# Source excerpt
** START **

Have an idea?

Visit Sawtooth Software Feedback to share your ideas on how we can improve our products.

Acceptable individual level hit rate

Dear Forum,

I have conducted an ACBC study with 5 attributes (excluding price) and 4 attributes having 3 levels and 1 attribute with 2 levels.

Because hit rates cannot be calculated automatically for ACBC (see: https://sawtoothsoftware.com/forum/12907/holdout-cards-within-acbc), I have calculated them myself, i.e. get the winning concepts on the individual level and compare these to my holdouts.
I calculated an average hit rate (1 = correct level is chosen for Attribute XY, 0 = incorrect level is chosen for Attribute XY) of 59%.

My question is if this is within the acceptable range regarding the predictive validity. Thanks and best regards,
asked Dec 2, 2017 by Benedikt

1 Answer

0 votes
Could you please explain further how you calculated the hit rates?

** END **

# Exercise requirements
1) Do the following statements agree with the ACBC hit rate thread? (a) The study used five attributes, not counting price. (b) ACBC calculates hit rates automatically. (c) The average hit rate reported was 59%.
2) Carry on the ACBC hit rate thread, picking up right after its last line.

# Given information
** START **

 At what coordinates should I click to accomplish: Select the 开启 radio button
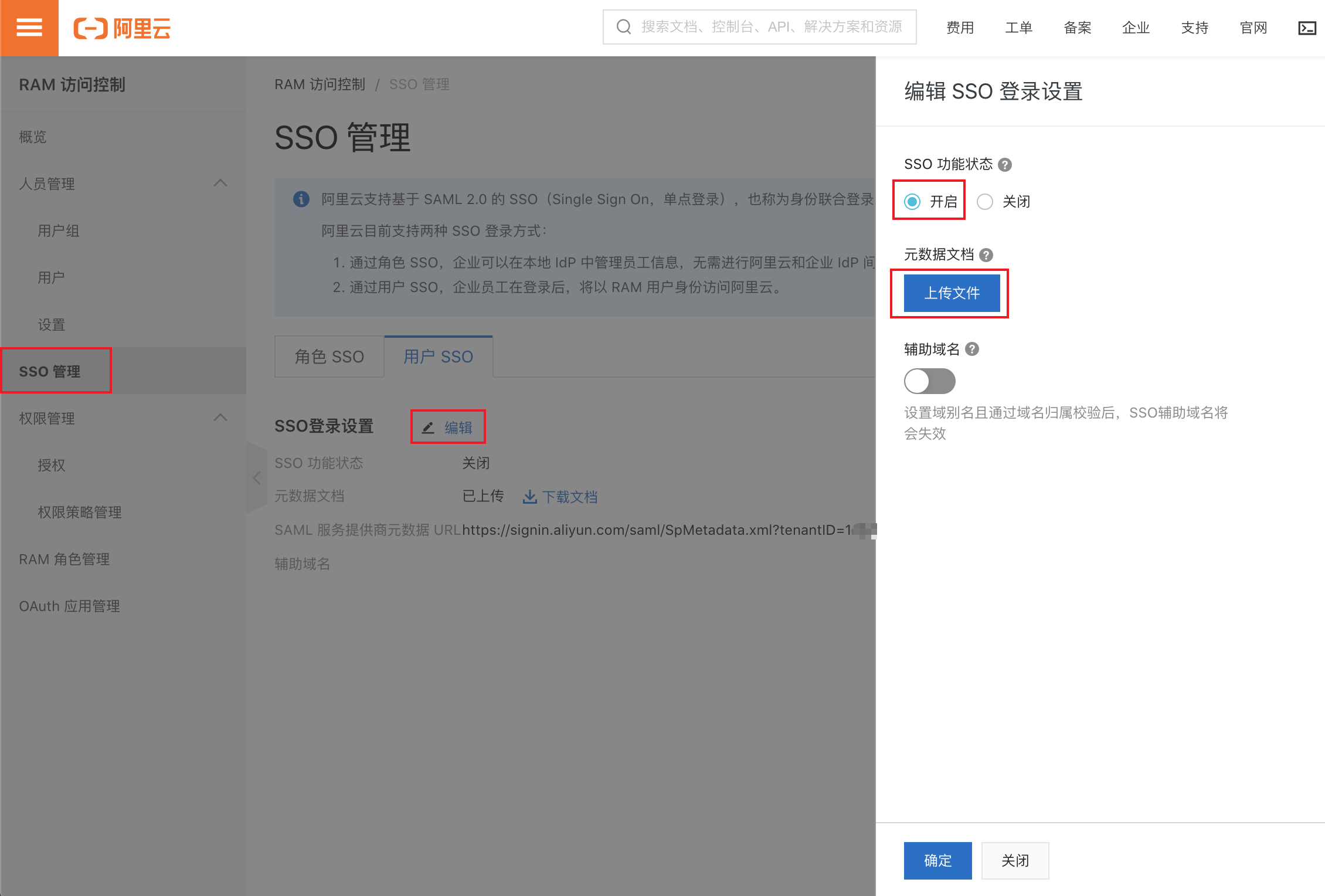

** END **

# Answer list
1)
(a) Yes: "5 attributes (excluding price)"
(b) No: "hit rates cannot be calculated automatically for ACBC"
(c) Yes: "I calculated an average hit rate (1 = correct level is chosen for Attribute XY, 0 = incorrect level is chosen for Attribute XY) of 59%."

2)
Typically, you would show respondents (who had also completed an ACBC exercise) some holdout tasks that look like CBC tasks and include exactly the same attributes and levels as the ACBC exercise, where a None concept is not presented to respondents.  Then, you compare the concept chosen in each holdout task to the concept that you would predict the respondent would be most likely to pick (by summing the utilities estimated from the ACBC experiment).  Raw hit rate is computed by taking 1=hit and 0=miss, and averaging across respondents and holdout tasks.
answered Dec 3, 2017 by Bryan Orme Platinum Sawtooth Software, Inc. (131,990 points)
Dear Bryan,

I think that is exactly what I have done. I have created 2 hold-out tasks which looked just like the ACBC exercise. After I gathered the data I took the following steps: The steps included the output generation of the winning concept on the individual level and the output generation of the choices in the CBC hold-out tasks on the individual level. Next, the attribute levels between the winning concept and the two hold-out tasks were compared on the individual level. If the level of an attribute matches between the winning concept and the hold-out task, then the attribute was coded as “1” for this individual, i.e. it was marked as a hit. If the level of the attribute does not match between the winning concept and the hold-out task, then the attribute was coded as “0”.  Thus, with five different attributes (excluding the attribute price ) the hit-rate ranged from 0 to 5 for one individual. The resulting average hit-rate of the two hold-out tasks above all respondents was 2.83 or 56.66%.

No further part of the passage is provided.